When Dylan Osborne started playing video games competitively at the University of Pikeville, esports were still new enough for people to wonder how they were going to get him anywhere in life.
Well, they have. He’s the new esports coach at Transylvania University.
The school launched the program last year to give students a chance to not only take part in a growing (and lucrative) worldwide phenomenon, but also get more engaged in the campus community.
Playing esports on UPike’s team helped get Osborne out of his dorm room and doing things with his schoolmates. “They got me invested in the community and gave me a place to call home,” he said. (Osborne went on to earn a degree in film and media arts.)

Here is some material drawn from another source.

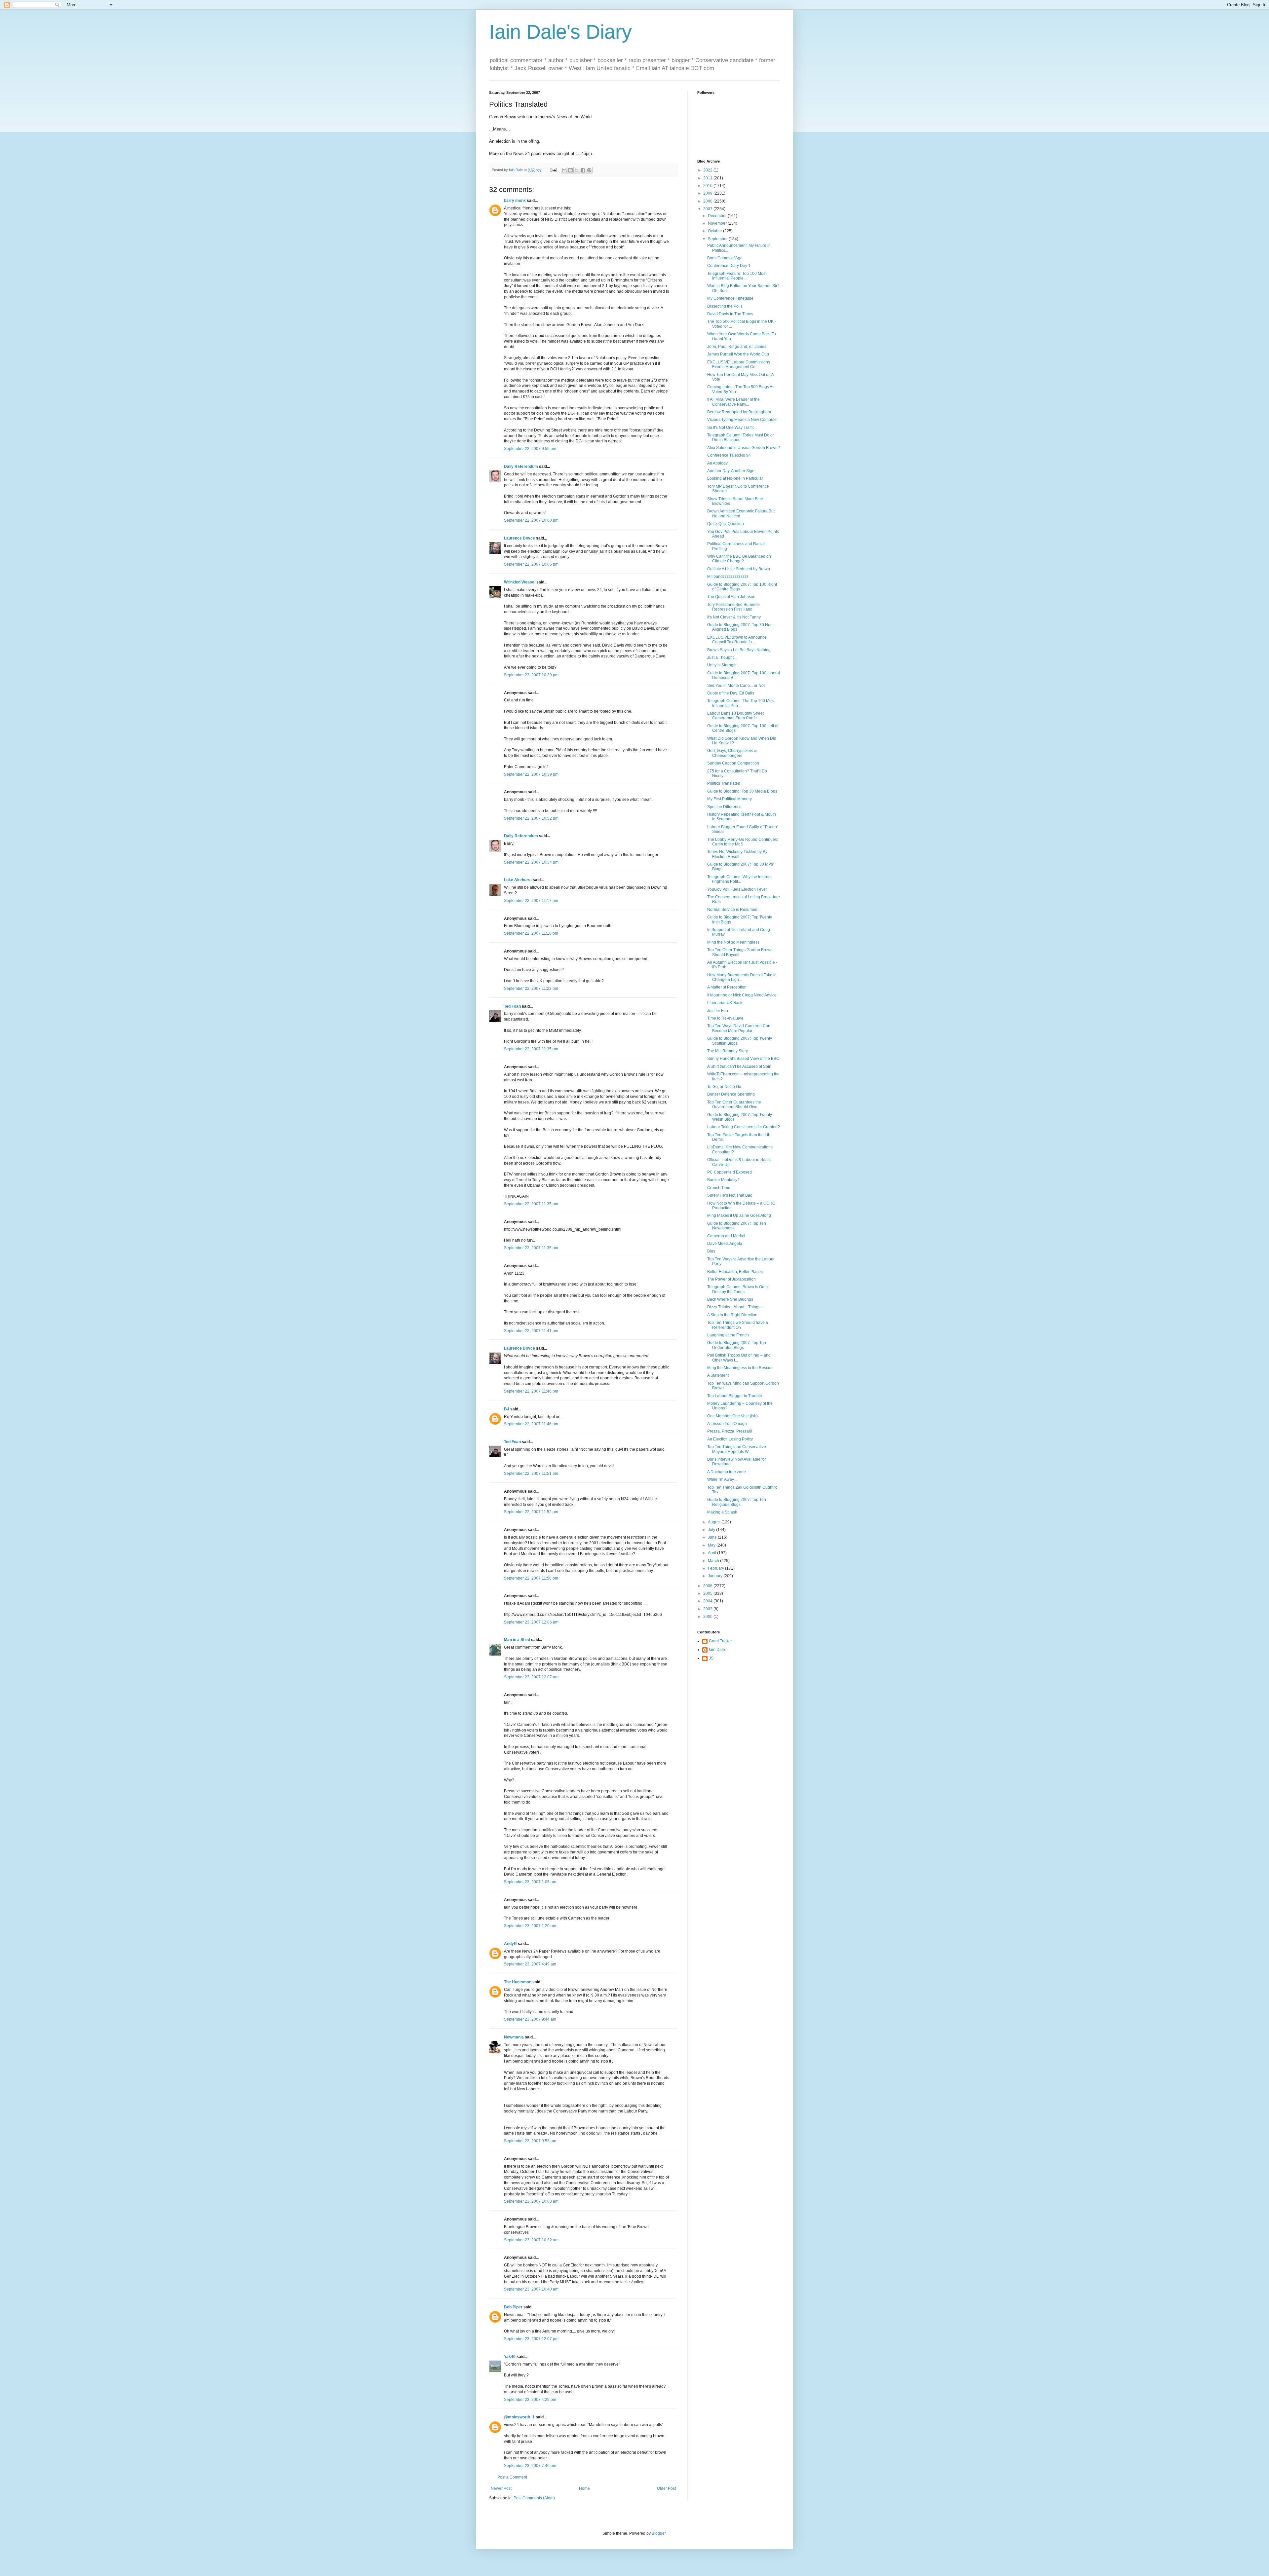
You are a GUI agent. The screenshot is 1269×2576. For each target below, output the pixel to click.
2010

In his first week at Transylvania, he’s been recruiting team members and thinking about possible events for the school’s new esports arena, like high school tournaments and meet-and-greets with other prospective students.

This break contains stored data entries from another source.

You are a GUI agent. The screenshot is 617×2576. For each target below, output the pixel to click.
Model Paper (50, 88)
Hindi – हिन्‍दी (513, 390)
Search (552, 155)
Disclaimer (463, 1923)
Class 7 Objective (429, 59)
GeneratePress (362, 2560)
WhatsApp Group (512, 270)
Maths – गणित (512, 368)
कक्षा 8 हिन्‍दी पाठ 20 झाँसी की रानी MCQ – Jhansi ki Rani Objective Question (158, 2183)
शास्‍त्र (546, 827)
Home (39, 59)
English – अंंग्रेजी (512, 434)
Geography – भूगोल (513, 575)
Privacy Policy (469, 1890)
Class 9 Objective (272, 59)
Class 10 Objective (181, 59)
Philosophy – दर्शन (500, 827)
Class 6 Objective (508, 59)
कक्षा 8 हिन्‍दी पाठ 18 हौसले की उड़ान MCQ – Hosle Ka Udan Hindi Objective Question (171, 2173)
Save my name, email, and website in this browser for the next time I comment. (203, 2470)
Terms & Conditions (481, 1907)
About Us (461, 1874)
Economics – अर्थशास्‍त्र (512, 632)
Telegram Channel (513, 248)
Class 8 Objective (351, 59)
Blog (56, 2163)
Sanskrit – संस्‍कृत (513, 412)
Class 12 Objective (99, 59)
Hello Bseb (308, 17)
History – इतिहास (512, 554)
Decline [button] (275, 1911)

Transylvania’s team has the option to compete in Overwatch, League of Legends, Rocket League, Fortnite and Valorant. The program may add different opportunities like Pokémon VGC, which Osborne competed in at an international tournament (he played Overwatch and Hearthstone in college). With a good Pokémon VGC showing, a collegiate team could earn a trip to the world championships in Japan.
Competing with others by their side teaches gamers teamwork, like athletics does, and encourages them to branch out as players. Gaming with the same group over and over forces them to coordinate and make positive adjustments they otherwise wouldn’t have made.

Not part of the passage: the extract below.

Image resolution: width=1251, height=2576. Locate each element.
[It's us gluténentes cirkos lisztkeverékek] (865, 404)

Osborne, who most recently was Midway University’s assistant esports coach, has seen a lot of student interest in gaming at Transylvania — so he’s optimistic about the pool of potential team members.
He noted that students shouldn’t feel like they have to be a top gamer to make it on the team — players with a range of skills compete at the collegiate level, where they have a chance to level up their performance through hard work.
Transylvania students can join the program’s Discord server for more details if they’re interested in esports.
They’ll certainly have a coach who is. He’s been playing video games since he was a little kid absorbed in the adventures of Pokémon on his Game Boy Color.
“This is my dream job,” Osborne said.